[Collection entries]
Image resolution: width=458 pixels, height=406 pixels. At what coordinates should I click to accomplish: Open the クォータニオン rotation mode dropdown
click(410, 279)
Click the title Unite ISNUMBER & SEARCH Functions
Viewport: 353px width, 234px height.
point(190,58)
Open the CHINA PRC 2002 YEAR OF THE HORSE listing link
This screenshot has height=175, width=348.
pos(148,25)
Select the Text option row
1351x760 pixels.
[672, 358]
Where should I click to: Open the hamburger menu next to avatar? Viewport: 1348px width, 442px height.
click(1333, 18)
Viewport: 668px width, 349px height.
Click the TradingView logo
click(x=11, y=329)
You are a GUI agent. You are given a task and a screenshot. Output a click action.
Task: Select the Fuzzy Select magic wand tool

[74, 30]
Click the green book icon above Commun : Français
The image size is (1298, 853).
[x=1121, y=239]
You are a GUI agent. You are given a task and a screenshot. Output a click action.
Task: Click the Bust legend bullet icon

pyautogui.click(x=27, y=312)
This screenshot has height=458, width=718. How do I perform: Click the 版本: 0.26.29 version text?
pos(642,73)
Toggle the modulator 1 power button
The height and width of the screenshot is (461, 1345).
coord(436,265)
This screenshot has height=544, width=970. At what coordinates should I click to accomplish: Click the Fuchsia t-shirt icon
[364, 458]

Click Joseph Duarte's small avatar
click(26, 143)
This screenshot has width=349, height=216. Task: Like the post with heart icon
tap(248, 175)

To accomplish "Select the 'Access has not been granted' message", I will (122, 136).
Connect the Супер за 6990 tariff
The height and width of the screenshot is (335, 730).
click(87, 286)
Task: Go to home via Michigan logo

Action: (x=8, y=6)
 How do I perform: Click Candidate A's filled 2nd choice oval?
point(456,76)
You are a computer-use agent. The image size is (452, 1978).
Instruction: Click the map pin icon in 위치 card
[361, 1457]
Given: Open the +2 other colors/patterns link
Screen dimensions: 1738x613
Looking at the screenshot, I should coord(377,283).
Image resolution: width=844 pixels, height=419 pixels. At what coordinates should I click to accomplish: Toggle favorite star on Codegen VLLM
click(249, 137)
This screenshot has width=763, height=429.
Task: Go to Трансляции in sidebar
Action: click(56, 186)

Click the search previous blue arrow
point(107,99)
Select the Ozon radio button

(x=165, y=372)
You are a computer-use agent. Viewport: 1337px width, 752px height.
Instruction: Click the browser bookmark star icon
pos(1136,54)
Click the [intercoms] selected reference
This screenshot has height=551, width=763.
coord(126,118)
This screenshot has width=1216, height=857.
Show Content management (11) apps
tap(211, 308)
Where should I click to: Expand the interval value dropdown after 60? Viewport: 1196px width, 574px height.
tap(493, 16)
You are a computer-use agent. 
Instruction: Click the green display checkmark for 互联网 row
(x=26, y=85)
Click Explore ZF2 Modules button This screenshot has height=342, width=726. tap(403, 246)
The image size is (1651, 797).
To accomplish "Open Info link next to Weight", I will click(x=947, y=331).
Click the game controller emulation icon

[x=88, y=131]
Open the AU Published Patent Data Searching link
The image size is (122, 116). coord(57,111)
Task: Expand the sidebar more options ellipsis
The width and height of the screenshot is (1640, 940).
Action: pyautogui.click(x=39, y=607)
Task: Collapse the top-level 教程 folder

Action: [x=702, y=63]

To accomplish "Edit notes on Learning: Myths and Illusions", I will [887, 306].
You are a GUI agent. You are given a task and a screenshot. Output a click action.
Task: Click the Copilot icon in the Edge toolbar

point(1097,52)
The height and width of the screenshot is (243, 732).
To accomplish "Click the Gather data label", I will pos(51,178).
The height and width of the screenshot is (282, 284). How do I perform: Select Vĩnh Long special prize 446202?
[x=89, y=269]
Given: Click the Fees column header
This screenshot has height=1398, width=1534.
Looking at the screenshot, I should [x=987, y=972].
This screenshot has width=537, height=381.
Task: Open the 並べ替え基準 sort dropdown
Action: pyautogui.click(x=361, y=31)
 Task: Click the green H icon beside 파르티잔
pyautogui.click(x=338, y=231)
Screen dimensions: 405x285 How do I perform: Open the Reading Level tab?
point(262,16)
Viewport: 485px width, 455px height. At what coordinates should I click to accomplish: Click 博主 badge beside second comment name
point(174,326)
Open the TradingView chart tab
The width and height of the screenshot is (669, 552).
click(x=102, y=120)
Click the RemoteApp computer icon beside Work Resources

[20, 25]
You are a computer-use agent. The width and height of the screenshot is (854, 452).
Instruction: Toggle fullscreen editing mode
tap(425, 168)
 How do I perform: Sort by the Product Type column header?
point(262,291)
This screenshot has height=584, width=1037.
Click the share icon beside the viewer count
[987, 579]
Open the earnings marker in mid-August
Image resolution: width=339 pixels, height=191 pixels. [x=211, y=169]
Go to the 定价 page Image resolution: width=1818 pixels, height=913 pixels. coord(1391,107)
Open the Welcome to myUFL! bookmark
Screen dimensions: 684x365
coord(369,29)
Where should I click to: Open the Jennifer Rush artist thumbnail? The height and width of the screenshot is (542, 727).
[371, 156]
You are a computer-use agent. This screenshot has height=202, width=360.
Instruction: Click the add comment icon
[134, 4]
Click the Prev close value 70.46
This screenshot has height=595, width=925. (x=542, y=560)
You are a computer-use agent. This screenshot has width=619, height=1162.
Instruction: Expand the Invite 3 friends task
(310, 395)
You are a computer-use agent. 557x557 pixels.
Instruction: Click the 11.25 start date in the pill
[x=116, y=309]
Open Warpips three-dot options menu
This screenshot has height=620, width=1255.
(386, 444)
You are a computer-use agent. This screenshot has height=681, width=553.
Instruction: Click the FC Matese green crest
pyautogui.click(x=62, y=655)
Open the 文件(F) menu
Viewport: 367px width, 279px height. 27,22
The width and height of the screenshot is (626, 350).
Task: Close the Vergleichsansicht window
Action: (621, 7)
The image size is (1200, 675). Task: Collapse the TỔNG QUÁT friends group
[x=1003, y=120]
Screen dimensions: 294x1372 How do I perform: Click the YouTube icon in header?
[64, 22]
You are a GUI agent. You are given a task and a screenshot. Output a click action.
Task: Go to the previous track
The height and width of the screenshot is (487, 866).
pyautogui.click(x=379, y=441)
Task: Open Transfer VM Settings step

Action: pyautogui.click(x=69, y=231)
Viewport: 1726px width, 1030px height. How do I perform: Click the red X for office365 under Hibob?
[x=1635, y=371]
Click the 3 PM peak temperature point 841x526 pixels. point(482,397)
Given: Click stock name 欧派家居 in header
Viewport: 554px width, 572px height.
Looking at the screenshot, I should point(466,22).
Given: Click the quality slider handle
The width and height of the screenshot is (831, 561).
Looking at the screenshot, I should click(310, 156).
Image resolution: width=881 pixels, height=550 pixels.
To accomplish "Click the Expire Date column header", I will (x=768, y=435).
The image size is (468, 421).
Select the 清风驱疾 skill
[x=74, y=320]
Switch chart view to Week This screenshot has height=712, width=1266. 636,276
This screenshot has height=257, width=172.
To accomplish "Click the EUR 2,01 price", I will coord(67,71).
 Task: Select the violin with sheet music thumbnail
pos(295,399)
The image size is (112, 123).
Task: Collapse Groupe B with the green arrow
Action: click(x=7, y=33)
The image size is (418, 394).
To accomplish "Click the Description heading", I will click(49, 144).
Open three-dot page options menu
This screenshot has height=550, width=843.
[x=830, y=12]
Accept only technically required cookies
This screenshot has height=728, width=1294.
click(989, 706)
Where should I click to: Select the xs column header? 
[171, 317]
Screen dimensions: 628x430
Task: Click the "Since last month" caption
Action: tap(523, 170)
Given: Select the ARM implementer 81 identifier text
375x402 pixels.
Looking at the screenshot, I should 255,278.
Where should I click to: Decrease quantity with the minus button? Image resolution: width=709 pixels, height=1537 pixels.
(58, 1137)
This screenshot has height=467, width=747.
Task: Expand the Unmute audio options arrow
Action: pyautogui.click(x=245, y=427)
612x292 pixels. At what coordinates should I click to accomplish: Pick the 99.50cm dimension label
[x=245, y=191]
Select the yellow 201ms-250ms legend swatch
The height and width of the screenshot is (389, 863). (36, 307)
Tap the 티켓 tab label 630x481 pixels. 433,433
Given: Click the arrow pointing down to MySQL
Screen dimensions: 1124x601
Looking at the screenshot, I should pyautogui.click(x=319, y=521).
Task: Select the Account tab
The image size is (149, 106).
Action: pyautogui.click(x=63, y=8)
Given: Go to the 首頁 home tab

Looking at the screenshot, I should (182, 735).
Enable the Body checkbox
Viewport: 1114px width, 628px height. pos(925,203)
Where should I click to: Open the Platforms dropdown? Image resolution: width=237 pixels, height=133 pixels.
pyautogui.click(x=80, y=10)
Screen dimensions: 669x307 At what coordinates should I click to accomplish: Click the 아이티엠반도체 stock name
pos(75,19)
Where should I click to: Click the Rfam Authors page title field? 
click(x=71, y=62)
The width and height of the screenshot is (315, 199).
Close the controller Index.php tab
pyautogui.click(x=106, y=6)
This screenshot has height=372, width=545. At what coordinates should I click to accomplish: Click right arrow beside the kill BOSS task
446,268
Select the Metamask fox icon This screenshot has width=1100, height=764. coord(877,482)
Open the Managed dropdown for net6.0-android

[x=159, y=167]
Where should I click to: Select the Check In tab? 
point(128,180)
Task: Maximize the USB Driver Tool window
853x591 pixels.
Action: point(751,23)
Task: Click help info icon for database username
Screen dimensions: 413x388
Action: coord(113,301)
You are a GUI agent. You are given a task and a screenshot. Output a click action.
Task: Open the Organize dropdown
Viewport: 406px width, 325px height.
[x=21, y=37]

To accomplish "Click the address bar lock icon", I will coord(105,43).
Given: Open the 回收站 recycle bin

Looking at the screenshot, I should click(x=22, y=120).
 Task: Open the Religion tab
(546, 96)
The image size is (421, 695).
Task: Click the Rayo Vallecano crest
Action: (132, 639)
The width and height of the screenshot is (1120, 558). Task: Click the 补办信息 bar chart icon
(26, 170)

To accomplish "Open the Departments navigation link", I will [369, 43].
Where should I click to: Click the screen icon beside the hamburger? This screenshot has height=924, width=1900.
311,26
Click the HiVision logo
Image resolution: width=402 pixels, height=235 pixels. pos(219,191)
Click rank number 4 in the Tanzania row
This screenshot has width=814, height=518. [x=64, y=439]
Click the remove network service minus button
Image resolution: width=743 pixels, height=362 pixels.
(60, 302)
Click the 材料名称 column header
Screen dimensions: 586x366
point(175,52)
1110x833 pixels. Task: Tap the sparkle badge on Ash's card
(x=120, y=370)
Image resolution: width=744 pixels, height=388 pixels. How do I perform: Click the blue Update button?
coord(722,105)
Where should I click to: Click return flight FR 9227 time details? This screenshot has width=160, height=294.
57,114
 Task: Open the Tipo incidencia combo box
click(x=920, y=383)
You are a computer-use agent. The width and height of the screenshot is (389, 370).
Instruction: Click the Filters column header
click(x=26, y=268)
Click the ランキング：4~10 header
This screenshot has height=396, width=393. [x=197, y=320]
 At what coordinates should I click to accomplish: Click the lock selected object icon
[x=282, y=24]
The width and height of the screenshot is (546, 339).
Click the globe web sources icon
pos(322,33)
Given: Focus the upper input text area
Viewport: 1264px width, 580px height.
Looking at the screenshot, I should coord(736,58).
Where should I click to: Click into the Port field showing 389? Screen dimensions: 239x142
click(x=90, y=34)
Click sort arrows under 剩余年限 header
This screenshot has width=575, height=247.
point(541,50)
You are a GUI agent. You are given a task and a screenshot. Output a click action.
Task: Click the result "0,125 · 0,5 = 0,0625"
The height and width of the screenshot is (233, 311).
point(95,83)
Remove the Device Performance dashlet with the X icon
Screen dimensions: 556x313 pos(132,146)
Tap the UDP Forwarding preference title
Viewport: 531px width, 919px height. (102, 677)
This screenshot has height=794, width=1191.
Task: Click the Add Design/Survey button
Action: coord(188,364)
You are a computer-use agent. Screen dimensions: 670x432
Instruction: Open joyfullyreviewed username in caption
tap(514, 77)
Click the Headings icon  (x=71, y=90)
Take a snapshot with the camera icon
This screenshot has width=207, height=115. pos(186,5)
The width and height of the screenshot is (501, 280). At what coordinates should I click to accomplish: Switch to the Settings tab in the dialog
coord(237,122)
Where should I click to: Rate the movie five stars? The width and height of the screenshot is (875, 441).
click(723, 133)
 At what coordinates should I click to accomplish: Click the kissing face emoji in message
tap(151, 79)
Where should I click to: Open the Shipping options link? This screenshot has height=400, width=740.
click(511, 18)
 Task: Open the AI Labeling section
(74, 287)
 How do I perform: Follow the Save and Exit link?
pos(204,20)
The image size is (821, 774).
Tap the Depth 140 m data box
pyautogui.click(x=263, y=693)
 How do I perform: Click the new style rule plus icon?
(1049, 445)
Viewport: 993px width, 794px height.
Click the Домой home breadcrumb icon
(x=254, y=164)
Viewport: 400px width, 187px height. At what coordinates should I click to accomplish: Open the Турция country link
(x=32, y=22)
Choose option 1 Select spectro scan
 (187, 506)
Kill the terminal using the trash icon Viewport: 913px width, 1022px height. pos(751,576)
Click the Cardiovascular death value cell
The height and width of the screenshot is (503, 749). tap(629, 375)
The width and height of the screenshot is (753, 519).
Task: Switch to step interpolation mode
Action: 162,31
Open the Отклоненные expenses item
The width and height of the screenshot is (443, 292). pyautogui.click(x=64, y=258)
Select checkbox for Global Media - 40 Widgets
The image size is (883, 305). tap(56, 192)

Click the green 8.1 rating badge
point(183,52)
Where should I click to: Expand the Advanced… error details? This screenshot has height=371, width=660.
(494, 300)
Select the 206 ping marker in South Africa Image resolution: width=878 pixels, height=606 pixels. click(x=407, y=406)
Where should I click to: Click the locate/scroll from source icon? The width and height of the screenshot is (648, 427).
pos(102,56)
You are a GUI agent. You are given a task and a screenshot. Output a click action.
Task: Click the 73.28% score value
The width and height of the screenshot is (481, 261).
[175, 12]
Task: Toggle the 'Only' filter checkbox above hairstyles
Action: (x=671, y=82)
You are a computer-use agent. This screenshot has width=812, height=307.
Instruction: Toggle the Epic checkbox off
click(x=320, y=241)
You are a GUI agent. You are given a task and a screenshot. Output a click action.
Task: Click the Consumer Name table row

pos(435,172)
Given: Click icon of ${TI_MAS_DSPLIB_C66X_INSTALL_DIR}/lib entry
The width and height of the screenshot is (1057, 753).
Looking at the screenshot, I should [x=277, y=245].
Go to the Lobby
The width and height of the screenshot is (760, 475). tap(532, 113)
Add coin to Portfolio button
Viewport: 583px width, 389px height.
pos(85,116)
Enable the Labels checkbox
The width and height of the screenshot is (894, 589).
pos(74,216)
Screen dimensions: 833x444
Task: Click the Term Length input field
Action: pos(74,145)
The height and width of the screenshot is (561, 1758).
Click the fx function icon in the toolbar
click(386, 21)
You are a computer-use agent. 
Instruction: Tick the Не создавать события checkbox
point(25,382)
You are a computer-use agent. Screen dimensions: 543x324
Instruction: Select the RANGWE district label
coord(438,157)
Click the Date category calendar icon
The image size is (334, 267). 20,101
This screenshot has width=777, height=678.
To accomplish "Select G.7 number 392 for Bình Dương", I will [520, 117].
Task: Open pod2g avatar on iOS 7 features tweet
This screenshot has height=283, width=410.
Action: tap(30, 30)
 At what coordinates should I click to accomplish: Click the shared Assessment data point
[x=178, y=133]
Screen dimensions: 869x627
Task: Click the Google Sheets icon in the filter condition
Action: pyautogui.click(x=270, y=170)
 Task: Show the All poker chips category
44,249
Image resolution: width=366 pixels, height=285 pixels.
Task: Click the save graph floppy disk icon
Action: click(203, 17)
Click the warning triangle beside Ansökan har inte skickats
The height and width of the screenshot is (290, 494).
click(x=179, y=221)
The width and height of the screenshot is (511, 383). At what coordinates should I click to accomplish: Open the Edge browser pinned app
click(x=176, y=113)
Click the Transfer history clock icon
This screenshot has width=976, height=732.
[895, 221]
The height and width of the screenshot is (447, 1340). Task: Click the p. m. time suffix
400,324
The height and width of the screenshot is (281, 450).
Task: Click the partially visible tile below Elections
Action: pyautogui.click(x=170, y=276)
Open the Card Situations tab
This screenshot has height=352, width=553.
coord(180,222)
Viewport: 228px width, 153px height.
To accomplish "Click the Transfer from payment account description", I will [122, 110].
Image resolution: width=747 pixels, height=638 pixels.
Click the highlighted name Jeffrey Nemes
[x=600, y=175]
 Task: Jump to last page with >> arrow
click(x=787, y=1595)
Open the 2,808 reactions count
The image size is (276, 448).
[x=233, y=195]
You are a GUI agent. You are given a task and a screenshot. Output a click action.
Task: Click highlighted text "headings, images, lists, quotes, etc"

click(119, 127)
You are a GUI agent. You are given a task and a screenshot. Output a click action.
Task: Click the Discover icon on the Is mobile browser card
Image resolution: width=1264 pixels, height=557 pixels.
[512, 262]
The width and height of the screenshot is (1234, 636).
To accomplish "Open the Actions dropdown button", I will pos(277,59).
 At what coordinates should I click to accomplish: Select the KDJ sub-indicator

• [What you should do]:
Give again exactly, and only, the lines above starting at the one with "Where should I click to: Click into" and ending at the one with "Kill the terminal".

• [Task output]:
Where should I click to: Click into the Port field showing 389? Screen dimensions: 239x142
click(x=90, y=34)
Click sort arrows under 剩余年限 header
This screenshot has width=575, height=247.
point(541,50)
You are a GUI agent. You are given a task and a screenshot. Output a click action.
Task: Click the result "0,125 · 0,5 = 0,0625"
The height and width of the screenshot is (233, 311).
point(95,83)
Remove the Device Performance dashlet with the X icon
Screen dimensions: 556x313 pos(132,146)
Tap the UDP Forwarding preference title
Viewport: 531px width, 919px height. (102, 677)
This screenshot has height=794, width=1191.
Task: Click the Add Design/Survey button
Action: coord(188,364)
You are a computer-use agent. Screen dimensions: 670x432
Instruction: Open joyfullyreviewed username in caption
tap(514, 77)
Click the Headings icon  (x=71, y=90)
Take a snapshot with the camera icon
This screenshot has width=207, height=115. pos(186,5)
The width and height of the screenshot is (501, 280). At what coordinates should I click to accomplish: Switch to the Settings tab in the dialog
coord(237,122)
Where should I click to: Rate the movie five stars? The width and height of the screenshot is (875, 441).
click(723, 133)
 At what coordinates should I click to accomplish: Click the kissing face emoji in message
tap(151, 79)
Where should I click to: Open the Shipping options link? This screenshot has height=400, width=740.
click(511, 18)
 Task: Open the AI Labeling section
(74, 287)
 How do I perform: Follow the Save and Exit link?
pos(204,20)
The image size is (821, 774).
Tap the Depth 140 m data box
pyautogui.click(x=263, y=693)
 How do I perform: Click the new style rule plus icon?
(1049, 445)
Viewport: 993px width, 794px height.
Click the Домой home breadcrumb icon
(x=254, y=164)
Viewport: 400px width, 187px height. At what coordinates should I click to accomplish: Open the Турция country link
(x=32, y=22)
Choose option 1 Select spectro scan
 (187, 506)
Kill the terminal using the trash icon Viewport: 913px width, 1022px height. pos(751,576)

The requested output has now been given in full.